> **EXCERPTED PASSAGE**

※ ※ ※

Vancouver Sun

Williams stood tall as the world’s fastest man

To mark Canada’s 150th birthday, we are counting down to Canada Day with profiles of 150 noteworthy British Columbians.

- JOHN MACKIE jmackie@postmedia.com

Today, the world’s top sprinter is Usain Bolt of Jamaica, who stands six-foot-five and weighs 207 pounds. He looks like Superman when he’s ripping down a track.

In 1928, the world’s top sprinter was a five-foot-seven, 126-pound kid from East Vancouver, Percy Williams.

On July 30, 1928, the slender sprinter shocked the world when he won the 100-metre dash at the Olympics in Amsterdam. Two days later, the 20-year-old won the 200 metres.

It was arguably the biggest sports story in Vancouver history. The Vancouver Sun and Province ran banner front-page headlines for four days straight about “the Canadian schoolboy from British Columbia” who “sprang from obscurity to fame.”

This wasn’t hype. Williams’ victory in the 100 metres was so unexpected that the band assigned to play the national anthem for the winning sprinter had to scramble around to find the sheet music for Canada. The band wound up doing a ragged version of The Maple Leaf Forever rather than O Canada, because they didn’t know the name of the actual anthem.

※ ※ ※

> **DATA EXCERPT**
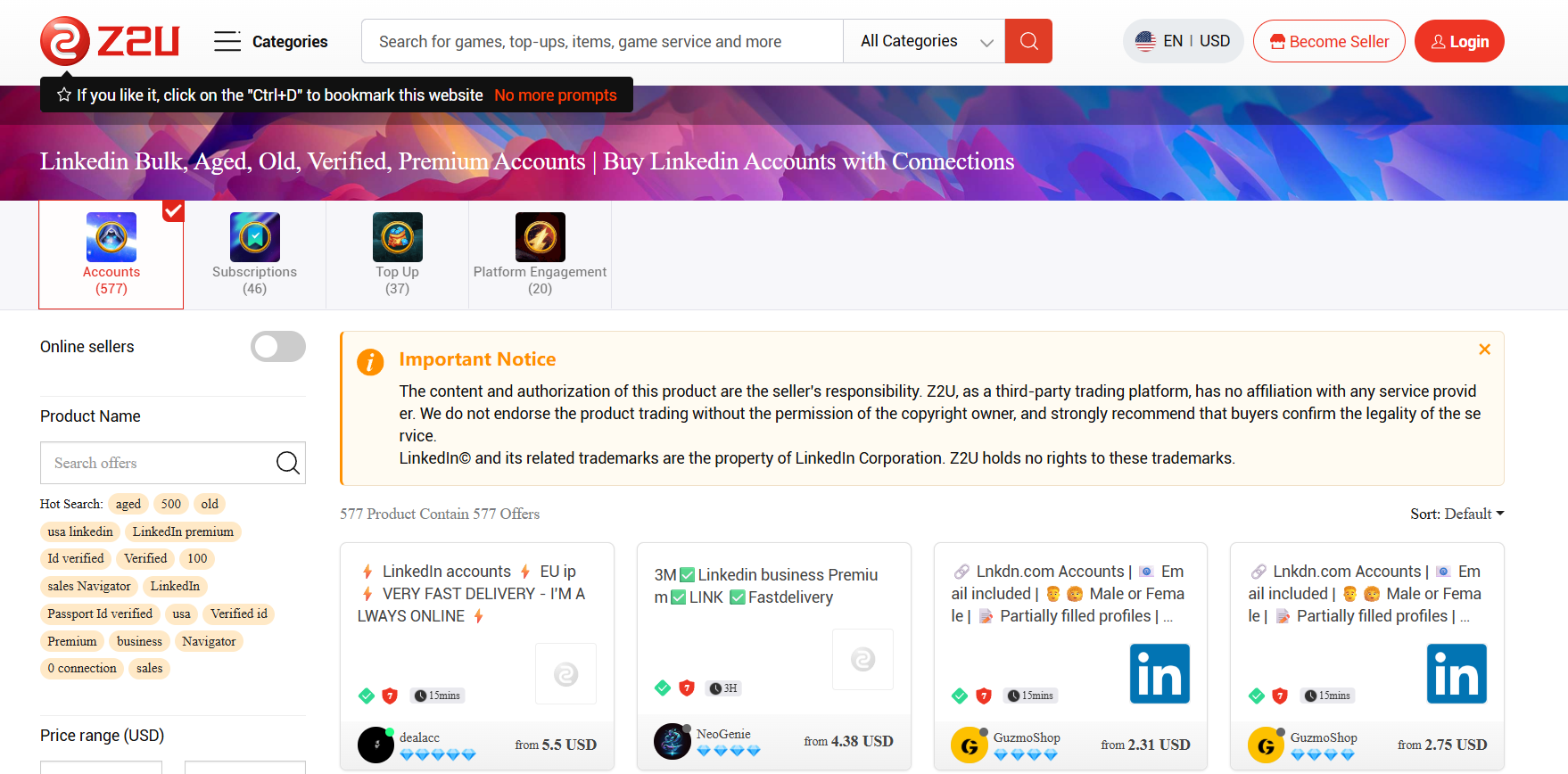
Task: Click the dealacc seller avatar
Action: pos(375,745)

※ ※ ※

> **TASKS AND EXERCISES**
1. In the Vancouver Sun profile of Percy Williams, what song did the band end up playing after his 100-metre win instead of O Canada?
2. Carry on the Vancouver Sun profile of sprinter Percy Williams from the point where it stops.

> **RESPONSES IN ORDER**
1. The Maple Leaf Forever.

2.
Williams had baffled the running world in Canada, too. In the words of a former schoolmate, he could always “run like hell.”

But he suffered from rheumatism in his teens, and he gave up track for two years.

He returned to track in 1926 and won the local high school championsh­ip for 100 and 220 yards. He repeated the victories in 1927, but finished second in the national championsh­ip in Toronto and didn’t make the Olympic team.

A year later, he tied the world record for the 100 metres at the B.C. Olympic trials. He did it again at the 1928 national championsh­ips in Hamilton, which earned him a trip to the Olympics.

But funds were scarce — the Olympics were genuinely amateur in the 1920s. Locals had to raise money to send Williams back east for the national championsh­ips in 1927 and ’28. His coach, Bob Granger, made his way back east by working on the train.

Williams came back home a national hero, feted by enormous crowds across the country. An estimated 25,000 people turned out to greet him at the Canadian Pacific Railway station at the foot of Granville Street. Many were schoolchil­dren, who had been given the day off to celebrate Percy’s return to Vancouver.

Sadly, he developed bad arthritis later in life, and committed suicide in 1982 at the age of 74.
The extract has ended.